Not all residents of Duval County and beyond are aware of the inextricable link between JU and the military. With the longest standing Naval ROTC in the region, since 1971, and one of the largest in the nation, JU has always been an avid supporter of men and women in uniform. In fact, the University proudly participates in the Yellow Ribbon Program, covering tuition costs under the Post 9/11 GI Bill for active duty, reservists, veterans and their dependents. And CB is one of several major military installations in the greater Jacksonville area, making service, sacrifice and excellence something that runs through the veins of both the city and the University.
“I’m going to tell you a war story because that’s what old guys do,” Ret. Lt. Gen. “Buster” Hagenbeck told players on their last night at camp. And he did exactly that—stories about how to persevere when things go badly and very real narratives detailing some of the darkest moments in America’s recent history.
“I’m gonna give you the bottom line up front,” said Hagenbeck. “It’s not about you. It’s about the team.”
For Steelman, and players Michon Sobers, Trip Chauret and Emon Smith, taking one for the team is not a new concept. All grew up in military families and service ingrained in them from the start.
Both of freshman Michon Sobers’ parents are Army. He was born at Ft. Hood in Texas; his mother is Pentagon-based Lt. Col. Toy Sobers and his dad, Ret. Lt. Col. Art Sobers, former air defender and West Point grad.
Trip Chauret, recently returned from Guam where he spent his high school years, is the son of Lt. Col. Keith Chauret II, Air Force special-ops pilot. A freshman defensive back, Trip is a biology major at JU interested in a possible career in orthopedic surgery and already a Certified Nursing Assistant. Trip is quick to say that adaptability, commitment and hard work are values held dear in his family, something he hopes to transfer into team life at JU.
Junior Emon Smith is already a member of JU’s Naval ROTC and studying aviation. His father, retired Navy pilot Evin Smith, died of Lou Gehrig’s Disease when Emon was only 7, but that passion for aviation lives on in both Emon and his older brother who is currently stationed here in Jacksonville. Emon knows his way around a carrier, cruiser, destroyer and submarine, as well as the football field.

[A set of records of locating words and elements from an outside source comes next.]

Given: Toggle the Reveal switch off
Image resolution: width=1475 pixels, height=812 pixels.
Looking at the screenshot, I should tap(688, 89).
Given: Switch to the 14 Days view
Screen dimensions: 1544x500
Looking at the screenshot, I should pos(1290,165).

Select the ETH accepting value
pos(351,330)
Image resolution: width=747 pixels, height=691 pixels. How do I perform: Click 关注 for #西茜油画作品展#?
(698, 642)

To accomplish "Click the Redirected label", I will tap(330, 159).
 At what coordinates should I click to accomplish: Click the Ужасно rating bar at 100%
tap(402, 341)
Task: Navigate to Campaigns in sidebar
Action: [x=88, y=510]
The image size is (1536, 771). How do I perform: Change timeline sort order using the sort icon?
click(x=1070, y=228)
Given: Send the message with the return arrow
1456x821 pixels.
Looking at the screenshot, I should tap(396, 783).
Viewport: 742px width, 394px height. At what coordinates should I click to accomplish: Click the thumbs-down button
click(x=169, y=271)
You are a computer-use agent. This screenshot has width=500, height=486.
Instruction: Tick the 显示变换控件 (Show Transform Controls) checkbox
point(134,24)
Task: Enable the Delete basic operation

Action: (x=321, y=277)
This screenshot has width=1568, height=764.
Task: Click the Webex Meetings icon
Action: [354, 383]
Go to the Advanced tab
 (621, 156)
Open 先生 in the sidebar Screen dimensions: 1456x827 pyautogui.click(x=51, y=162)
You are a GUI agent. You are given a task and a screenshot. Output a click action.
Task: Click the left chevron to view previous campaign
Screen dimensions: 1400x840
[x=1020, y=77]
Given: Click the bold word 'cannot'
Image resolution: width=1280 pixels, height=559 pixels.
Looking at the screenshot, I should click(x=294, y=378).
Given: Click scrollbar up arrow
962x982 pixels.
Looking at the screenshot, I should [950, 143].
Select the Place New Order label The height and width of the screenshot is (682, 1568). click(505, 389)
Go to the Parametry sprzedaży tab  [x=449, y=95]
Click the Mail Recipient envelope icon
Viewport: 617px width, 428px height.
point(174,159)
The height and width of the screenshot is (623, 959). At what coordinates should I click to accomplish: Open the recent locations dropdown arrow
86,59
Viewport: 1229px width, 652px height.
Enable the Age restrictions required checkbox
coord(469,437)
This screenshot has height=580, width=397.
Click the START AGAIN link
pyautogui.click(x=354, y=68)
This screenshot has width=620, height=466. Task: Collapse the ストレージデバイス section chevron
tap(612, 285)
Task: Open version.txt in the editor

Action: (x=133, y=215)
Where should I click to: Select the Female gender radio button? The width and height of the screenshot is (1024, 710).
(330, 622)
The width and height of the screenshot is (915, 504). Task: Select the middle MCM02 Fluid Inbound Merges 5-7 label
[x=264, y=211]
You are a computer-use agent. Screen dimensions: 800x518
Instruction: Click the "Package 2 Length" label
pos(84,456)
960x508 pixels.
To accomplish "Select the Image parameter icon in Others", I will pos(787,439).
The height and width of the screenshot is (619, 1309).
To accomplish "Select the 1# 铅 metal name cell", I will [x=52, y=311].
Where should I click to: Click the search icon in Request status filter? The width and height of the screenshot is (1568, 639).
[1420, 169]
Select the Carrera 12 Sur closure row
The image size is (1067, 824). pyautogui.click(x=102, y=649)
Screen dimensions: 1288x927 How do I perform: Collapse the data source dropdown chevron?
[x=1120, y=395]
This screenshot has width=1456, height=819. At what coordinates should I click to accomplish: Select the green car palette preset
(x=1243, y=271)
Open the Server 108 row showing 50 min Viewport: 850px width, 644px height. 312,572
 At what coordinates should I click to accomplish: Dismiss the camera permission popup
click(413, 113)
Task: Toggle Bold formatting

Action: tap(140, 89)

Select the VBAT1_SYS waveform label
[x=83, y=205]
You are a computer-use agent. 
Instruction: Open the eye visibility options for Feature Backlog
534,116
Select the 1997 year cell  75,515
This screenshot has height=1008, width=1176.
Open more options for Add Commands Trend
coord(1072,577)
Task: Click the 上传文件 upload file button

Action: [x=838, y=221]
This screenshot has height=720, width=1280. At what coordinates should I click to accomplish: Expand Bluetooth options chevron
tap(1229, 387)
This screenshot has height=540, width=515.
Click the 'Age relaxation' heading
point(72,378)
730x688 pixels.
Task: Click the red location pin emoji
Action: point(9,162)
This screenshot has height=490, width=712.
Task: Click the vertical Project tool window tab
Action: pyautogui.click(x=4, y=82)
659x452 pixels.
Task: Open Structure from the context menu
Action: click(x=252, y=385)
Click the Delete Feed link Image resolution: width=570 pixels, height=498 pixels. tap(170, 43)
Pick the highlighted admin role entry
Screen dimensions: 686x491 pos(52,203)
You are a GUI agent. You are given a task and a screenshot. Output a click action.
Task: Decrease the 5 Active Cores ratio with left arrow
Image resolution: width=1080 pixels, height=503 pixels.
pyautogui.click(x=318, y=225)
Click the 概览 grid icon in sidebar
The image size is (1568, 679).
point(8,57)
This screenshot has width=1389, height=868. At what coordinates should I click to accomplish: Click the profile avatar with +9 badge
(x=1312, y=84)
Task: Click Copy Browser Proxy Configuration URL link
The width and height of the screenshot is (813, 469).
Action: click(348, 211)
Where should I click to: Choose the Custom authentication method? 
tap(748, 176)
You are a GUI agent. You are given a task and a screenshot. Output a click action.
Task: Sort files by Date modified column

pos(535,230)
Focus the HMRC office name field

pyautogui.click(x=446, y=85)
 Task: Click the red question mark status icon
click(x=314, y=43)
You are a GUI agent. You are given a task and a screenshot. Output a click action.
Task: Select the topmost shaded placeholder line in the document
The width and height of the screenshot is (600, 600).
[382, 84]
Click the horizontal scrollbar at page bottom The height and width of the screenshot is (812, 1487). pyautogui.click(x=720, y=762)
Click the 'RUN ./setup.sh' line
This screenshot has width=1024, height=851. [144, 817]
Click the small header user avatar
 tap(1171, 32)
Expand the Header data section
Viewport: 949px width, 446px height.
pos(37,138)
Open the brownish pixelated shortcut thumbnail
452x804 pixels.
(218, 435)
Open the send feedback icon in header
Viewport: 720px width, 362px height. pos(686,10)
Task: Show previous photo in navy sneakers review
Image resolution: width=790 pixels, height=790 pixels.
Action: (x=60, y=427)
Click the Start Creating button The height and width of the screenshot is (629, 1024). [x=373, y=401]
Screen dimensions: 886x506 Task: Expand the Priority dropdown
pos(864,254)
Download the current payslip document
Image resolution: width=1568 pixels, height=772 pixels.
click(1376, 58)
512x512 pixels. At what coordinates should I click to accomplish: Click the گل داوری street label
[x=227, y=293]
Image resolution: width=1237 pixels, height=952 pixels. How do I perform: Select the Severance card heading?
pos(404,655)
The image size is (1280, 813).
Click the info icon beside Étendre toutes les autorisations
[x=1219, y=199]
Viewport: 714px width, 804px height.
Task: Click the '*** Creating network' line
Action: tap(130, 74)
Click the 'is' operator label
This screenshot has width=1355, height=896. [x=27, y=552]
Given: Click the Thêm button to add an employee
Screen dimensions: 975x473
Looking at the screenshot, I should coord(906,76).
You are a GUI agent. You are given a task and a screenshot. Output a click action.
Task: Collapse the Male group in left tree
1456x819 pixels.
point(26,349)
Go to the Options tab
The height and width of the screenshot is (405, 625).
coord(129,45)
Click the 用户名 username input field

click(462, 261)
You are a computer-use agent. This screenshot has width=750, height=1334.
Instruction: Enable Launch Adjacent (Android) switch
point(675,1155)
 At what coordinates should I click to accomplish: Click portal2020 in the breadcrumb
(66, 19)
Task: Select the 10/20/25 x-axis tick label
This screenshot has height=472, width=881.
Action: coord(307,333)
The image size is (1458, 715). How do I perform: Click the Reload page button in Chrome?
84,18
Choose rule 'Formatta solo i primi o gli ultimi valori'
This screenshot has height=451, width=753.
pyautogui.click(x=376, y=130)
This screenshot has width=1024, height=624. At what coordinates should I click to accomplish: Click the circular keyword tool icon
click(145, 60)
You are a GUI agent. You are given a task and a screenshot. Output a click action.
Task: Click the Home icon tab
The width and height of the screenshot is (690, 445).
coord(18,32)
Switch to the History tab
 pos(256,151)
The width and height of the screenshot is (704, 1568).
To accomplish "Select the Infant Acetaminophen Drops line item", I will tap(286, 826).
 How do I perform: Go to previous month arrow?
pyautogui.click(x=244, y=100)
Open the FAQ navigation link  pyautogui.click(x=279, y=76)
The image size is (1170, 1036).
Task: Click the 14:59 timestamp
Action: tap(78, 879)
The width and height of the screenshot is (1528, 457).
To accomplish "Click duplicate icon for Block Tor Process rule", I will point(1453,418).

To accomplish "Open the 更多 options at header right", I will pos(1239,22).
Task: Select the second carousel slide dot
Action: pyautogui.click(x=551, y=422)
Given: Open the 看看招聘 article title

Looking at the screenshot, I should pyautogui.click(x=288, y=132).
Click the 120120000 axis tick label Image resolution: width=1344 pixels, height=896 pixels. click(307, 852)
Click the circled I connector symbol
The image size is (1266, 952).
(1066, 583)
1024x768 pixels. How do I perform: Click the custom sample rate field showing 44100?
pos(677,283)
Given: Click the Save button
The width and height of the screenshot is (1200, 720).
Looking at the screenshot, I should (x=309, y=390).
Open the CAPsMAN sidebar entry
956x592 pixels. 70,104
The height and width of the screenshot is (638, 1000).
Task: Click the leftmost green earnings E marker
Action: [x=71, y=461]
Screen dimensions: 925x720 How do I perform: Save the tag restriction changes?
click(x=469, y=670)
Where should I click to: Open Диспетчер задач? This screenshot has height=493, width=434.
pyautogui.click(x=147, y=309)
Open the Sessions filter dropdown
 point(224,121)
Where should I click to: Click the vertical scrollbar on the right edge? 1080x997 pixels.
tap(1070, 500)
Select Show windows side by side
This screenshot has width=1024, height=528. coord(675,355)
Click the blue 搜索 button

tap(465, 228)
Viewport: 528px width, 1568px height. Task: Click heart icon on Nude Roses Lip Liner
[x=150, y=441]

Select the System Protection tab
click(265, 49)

Steelman’s uncle, Tom, served in the U.S. Army during the Gulf War as a non-commissioned officer, a position Steelman says is the “backbone of the Army.” But the Steelman legacy of service and leadership doesn’t stop there. His great-uncle, Peter Roberts, served as U.S. Counselor General to Venezuela during the Nixon administration and as an interpreter at the Nuremberg Trials during World War II.
“It’s an honor to serve this great nation,” Steelman says, still a Reservist. “And I have the utmost respect for those who willingly sign up to do so.”
Out of about 4,000 JU students, a quarter of them are student-athletes, the highest percentage for any Division 1 university in the nation. President Cost leveled with players from the very beginning and offered a statement that sums up the 2016 Camp Blanding experience: “You can set, and will set, the culture of the University.”